I too had this problem I tried in VBox with multiple variations of windows I tried windows 7 windows 7 pro windows xp windows xp pro made all of them hard disks and even tried virtual discs but to no avail boo hoo I'm crying over here all just because I'm a mac.

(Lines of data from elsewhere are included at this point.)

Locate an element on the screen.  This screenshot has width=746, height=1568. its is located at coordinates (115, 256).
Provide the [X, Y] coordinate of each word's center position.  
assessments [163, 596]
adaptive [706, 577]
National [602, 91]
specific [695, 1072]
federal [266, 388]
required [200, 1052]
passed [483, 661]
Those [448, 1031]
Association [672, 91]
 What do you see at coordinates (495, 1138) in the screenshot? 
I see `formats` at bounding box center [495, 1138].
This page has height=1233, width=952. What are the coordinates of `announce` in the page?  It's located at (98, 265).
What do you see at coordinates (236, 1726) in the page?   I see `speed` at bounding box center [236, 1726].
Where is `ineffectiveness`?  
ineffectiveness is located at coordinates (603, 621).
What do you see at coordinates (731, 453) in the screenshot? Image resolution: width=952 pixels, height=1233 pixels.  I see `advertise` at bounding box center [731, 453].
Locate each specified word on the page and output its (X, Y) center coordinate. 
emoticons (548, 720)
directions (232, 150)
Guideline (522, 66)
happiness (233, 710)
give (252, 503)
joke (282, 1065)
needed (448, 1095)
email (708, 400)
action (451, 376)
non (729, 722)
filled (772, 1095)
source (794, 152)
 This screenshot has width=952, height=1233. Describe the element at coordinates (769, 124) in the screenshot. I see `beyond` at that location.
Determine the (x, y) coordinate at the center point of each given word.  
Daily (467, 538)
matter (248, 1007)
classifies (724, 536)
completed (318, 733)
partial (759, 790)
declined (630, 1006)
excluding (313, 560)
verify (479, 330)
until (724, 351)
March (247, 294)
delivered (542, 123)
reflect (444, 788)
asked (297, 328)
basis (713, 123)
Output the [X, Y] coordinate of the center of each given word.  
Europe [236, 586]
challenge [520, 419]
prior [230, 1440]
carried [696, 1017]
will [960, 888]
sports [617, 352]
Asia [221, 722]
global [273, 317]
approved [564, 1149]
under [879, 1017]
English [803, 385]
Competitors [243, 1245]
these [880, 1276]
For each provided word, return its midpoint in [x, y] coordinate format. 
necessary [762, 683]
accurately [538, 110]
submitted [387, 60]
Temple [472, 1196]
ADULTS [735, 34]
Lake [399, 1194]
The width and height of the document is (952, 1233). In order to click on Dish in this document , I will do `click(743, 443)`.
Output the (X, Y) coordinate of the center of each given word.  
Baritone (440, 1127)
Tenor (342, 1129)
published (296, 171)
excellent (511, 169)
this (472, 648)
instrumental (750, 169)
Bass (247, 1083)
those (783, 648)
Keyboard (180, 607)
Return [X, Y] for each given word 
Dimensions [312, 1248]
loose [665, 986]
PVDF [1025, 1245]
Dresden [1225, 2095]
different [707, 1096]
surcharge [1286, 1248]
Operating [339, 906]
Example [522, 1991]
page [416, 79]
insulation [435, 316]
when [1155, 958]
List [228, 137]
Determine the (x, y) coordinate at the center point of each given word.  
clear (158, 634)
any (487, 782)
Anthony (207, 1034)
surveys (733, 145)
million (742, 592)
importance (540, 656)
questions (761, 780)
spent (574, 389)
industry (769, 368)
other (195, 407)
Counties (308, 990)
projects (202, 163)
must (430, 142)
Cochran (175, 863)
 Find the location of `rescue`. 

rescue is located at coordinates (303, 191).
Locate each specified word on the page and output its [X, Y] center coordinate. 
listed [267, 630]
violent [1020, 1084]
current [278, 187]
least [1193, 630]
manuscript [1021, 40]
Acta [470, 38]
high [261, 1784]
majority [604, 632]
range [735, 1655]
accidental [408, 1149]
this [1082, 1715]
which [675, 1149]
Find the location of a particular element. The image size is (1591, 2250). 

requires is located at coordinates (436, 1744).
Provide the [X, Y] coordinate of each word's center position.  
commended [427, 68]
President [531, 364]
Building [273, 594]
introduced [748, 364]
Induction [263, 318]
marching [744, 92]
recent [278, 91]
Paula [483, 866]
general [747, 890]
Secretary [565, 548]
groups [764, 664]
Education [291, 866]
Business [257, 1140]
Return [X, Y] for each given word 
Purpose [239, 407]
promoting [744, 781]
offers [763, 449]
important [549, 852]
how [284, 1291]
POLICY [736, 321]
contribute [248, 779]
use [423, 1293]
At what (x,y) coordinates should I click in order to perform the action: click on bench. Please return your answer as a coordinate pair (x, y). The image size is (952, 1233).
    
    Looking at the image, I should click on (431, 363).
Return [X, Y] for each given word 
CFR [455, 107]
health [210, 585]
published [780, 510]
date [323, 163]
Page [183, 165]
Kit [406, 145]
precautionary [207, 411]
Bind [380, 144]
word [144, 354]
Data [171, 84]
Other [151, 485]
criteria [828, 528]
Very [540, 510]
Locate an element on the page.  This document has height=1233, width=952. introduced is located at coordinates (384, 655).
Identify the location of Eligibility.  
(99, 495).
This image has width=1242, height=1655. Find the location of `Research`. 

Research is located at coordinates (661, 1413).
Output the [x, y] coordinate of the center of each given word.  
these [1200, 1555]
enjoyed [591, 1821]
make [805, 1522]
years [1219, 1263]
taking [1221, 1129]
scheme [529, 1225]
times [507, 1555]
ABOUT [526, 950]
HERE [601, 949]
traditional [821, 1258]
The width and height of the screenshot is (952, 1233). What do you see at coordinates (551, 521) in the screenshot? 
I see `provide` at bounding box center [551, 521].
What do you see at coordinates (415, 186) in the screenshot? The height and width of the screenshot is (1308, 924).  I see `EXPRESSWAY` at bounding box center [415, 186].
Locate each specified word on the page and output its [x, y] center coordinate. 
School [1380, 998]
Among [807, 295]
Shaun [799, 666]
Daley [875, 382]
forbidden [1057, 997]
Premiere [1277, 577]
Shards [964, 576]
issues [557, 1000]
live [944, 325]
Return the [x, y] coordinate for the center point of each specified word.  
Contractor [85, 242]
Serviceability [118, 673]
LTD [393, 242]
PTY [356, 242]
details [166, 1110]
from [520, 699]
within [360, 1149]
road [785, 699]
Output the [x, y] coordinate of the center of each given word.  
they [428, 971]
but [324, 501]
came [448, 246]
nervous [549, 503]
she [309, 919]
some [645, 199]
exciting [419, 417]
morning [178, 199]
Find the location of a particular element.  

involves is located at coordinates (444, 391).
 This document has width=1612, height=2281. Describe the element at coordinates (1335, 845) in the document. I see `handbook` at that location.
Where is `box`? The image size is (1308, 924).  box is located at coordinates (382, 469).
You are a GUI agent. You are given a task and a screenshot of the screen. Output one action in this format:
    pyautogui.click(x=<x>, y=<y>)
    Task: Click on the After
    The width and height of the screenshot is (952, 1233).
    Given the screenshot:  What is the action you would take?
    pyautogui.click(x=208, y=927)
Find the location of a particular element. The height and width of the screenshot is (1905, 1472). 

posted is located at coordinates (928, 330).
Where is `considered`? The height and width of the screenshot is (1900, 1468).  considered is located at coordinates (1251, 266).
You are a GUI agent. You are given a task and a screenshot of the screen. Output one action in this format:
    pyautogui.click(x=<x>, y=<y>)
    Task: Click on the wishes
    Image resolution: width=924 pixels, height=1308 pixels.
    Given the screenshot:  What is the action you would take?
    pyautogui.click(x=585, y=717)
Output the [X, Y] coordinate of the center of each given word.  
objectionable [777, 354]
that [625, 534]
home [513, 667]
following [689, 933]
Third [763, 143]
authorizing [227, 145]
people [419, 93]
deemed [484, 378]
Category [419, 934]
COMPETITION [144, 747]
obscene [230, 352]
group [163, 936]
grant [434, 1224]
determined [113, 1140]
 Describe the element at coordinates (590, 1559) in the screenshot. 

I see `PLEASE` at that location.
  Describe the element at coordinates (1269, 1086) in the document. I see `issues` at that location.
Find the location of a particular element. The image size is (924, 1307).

Sent from my SCH-I535 using Tapatalk 2


----------



## jbzcar (Feb 3, 2012)

PB64Craig said:


> I too had this problem I tried in VBox with multiple variations of windows I tried windows 7 windows 7 pro windows xp windows xp pro made all of them hard disks and even tried virtual discs but to no avail boo hoo I'm crying over here all just because I'm a mac.
> 
> 
> 
> ...


Bootcamp.


----------



## PB64Craig (Jun 15, 2011)

101.;*)

Sent from my SCH-I535 using RootzWiki


----------



## jhanford (Jun 11, 2011)

VMware Player?

Sent from my SCH-I535 using RootzWiki


----------



## droid3r (Dec 8, 2011)

Mines was hanging at setupconnection until i put the usb cable in the back. Mu usb ports at the fron are usb 3.0 i guess odin didnt see any compatiility

Sent from my VERIZON GALAXY S 3 LTE


----------



## PB64Craig (Jun 15, 2011)

PB64Craig said:


> 101.;*)
> Ok I got VBox to root my Verizon sgs3
> Using Thai method
> 
> ...


I made a new VM-HardDrive-Loaded windows XP- Loaded Drivers and set up usb. It took two tries but worked. I also had to keep shuting off Isyncr for mac and ignoring the file transfer startup from the mac every time the phone restarted while it was rooting.lol
Also had to keep force quitting iTunes on the mac. I will write up a better explanation if you guys want,,, when I get home from work. Hope this helps

Edit: here is the method of root I used

http://forum.xda-developers.com/showthread.php?t=1792342
here is the link for the file transfer APP;
http://www.android.com/filetransfer/

Sent from my SCH-I535 using Tapatalk 2


----------